## START
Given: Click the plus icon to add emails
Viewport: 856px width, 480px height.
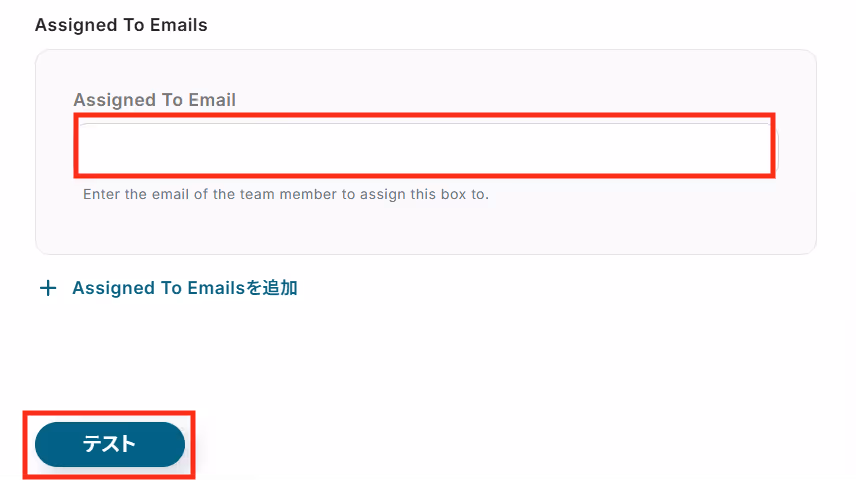Looking at the screenshot, I should point(48,288).
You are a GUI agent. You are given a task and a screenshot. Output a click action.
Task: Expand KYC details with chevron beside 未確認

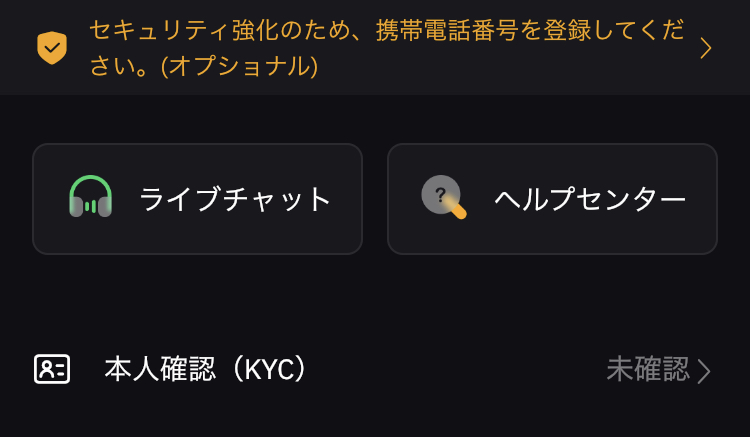pyautogui.click(x=704, y=371)
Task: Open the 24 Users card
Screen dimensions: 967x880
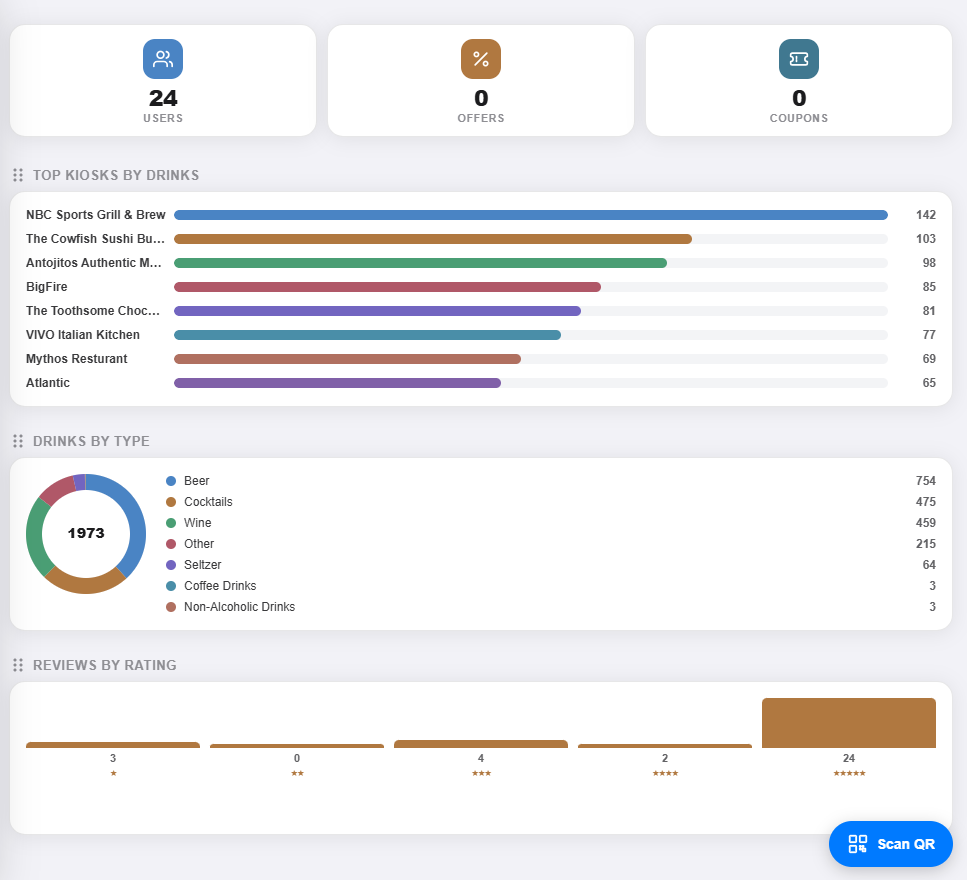Action: (163, 81)
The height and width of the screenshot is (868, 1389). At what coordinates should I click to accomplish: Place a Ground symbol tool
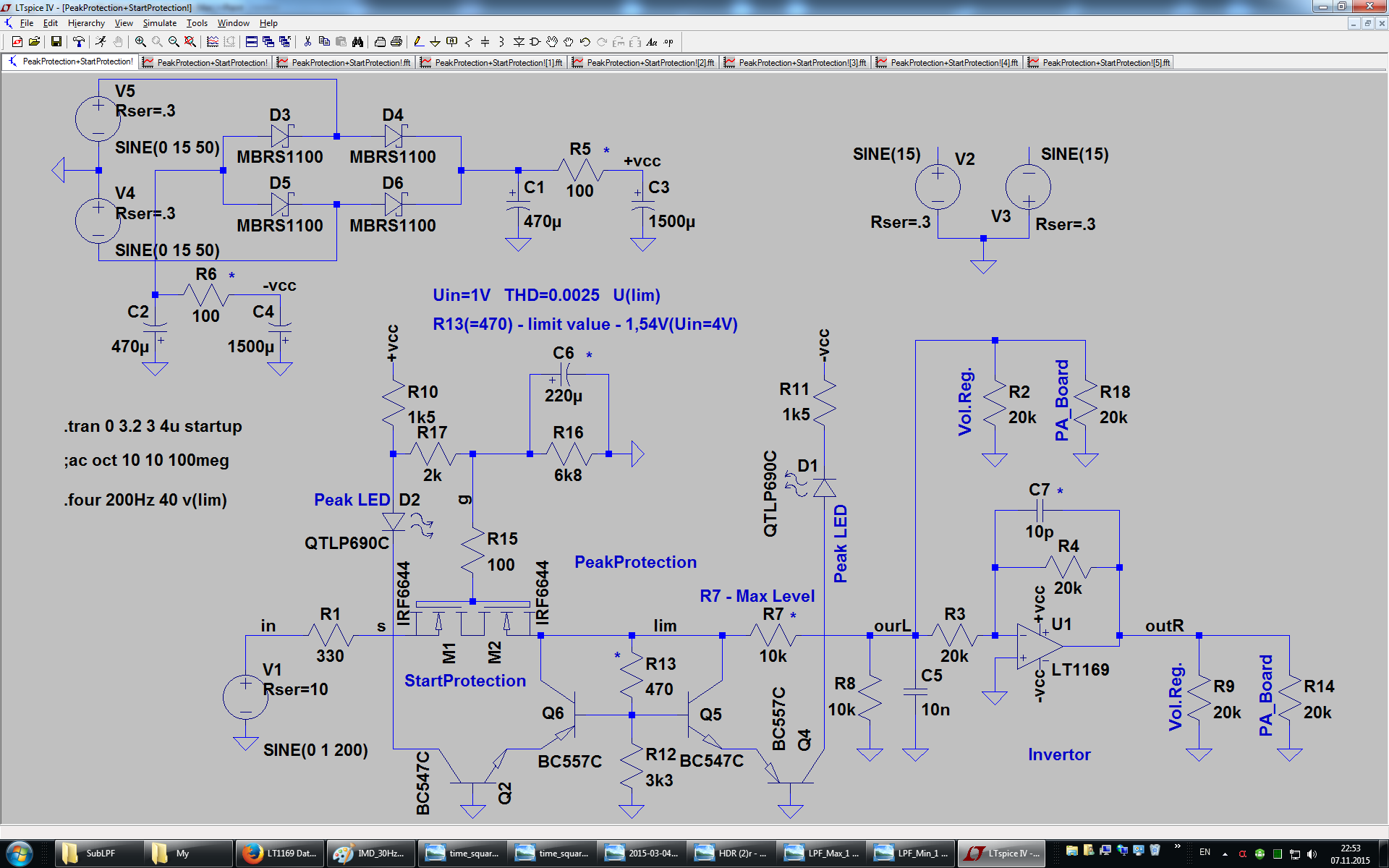coord(435,42)
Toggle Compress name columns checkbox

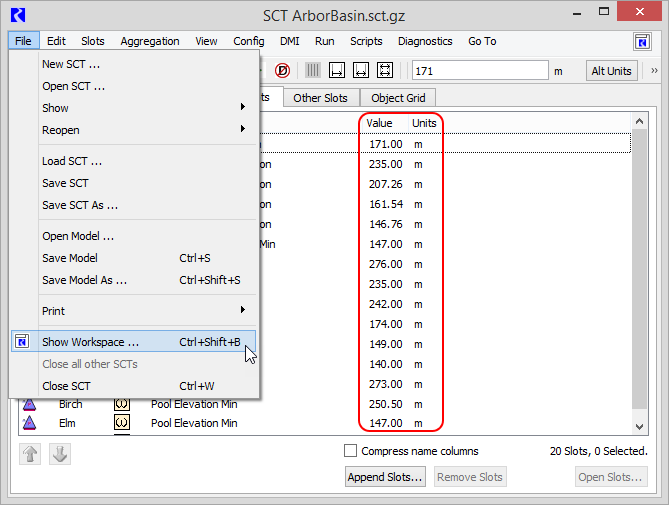[351, 451]
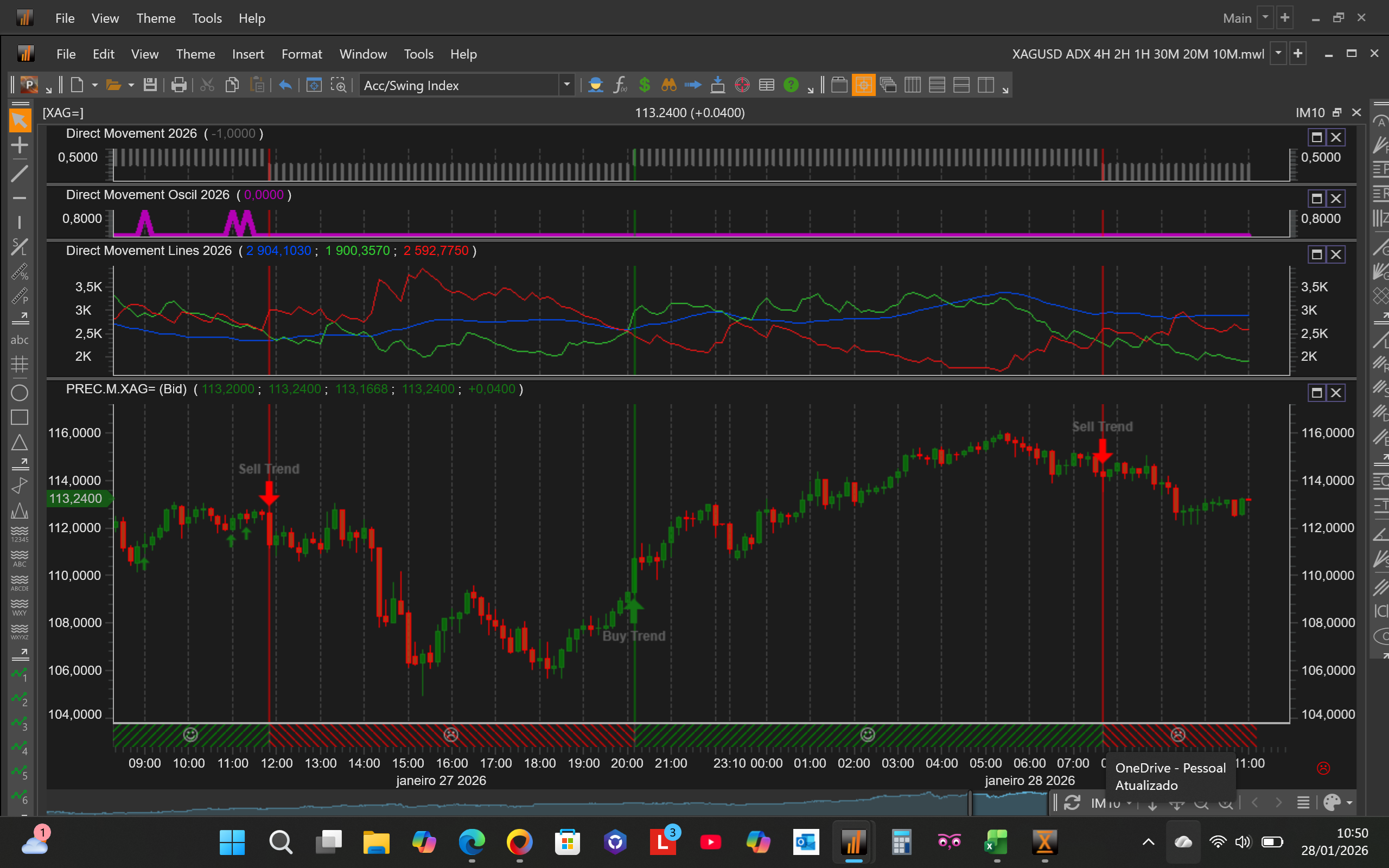Expand the color palette theme dropdown

pos(1349,802)

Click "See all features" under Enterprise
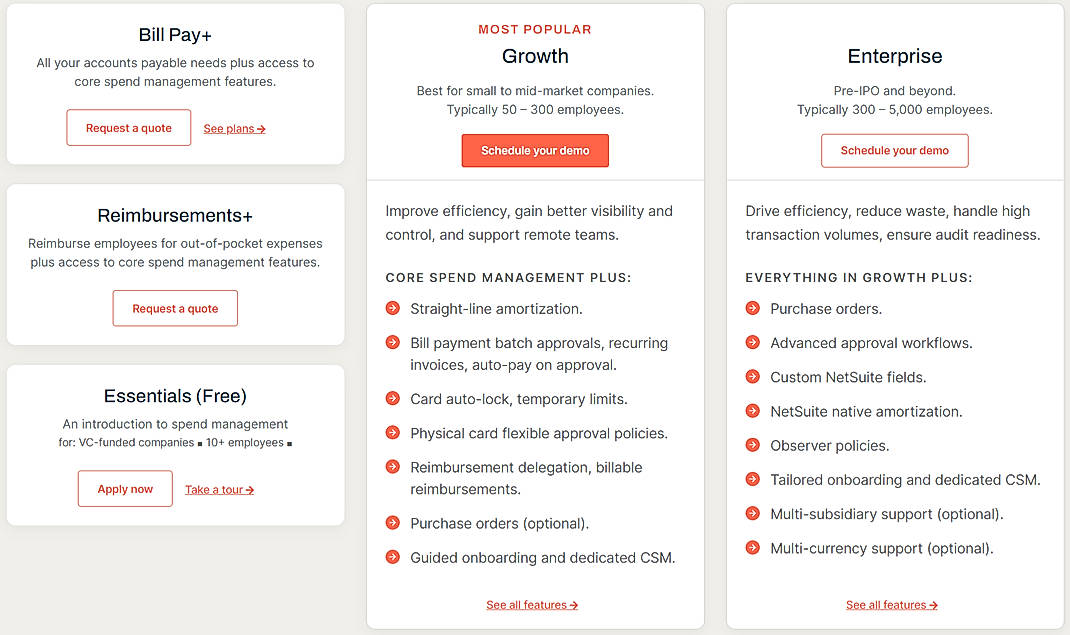(891, 605)
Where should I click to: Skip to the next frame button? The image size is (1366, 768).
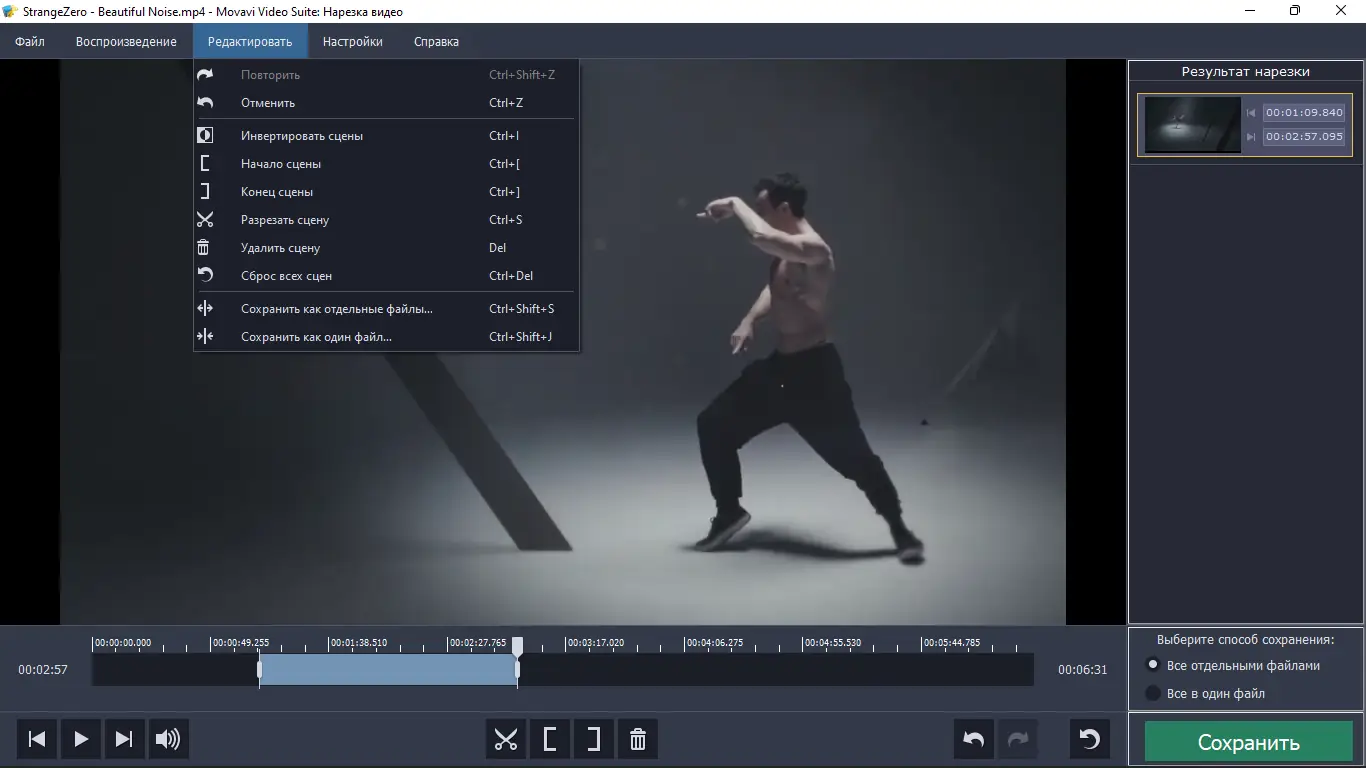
## END
__Set exercise__
Report each line in the entries above that contains the string "width", copying the whole line. Case counts.

__The output__
Viewport: 856px width, 480px height.
The height and width of the screenshot is (868, 1389). At what coordinates should I click to accomplish: Place a Ground symbol tool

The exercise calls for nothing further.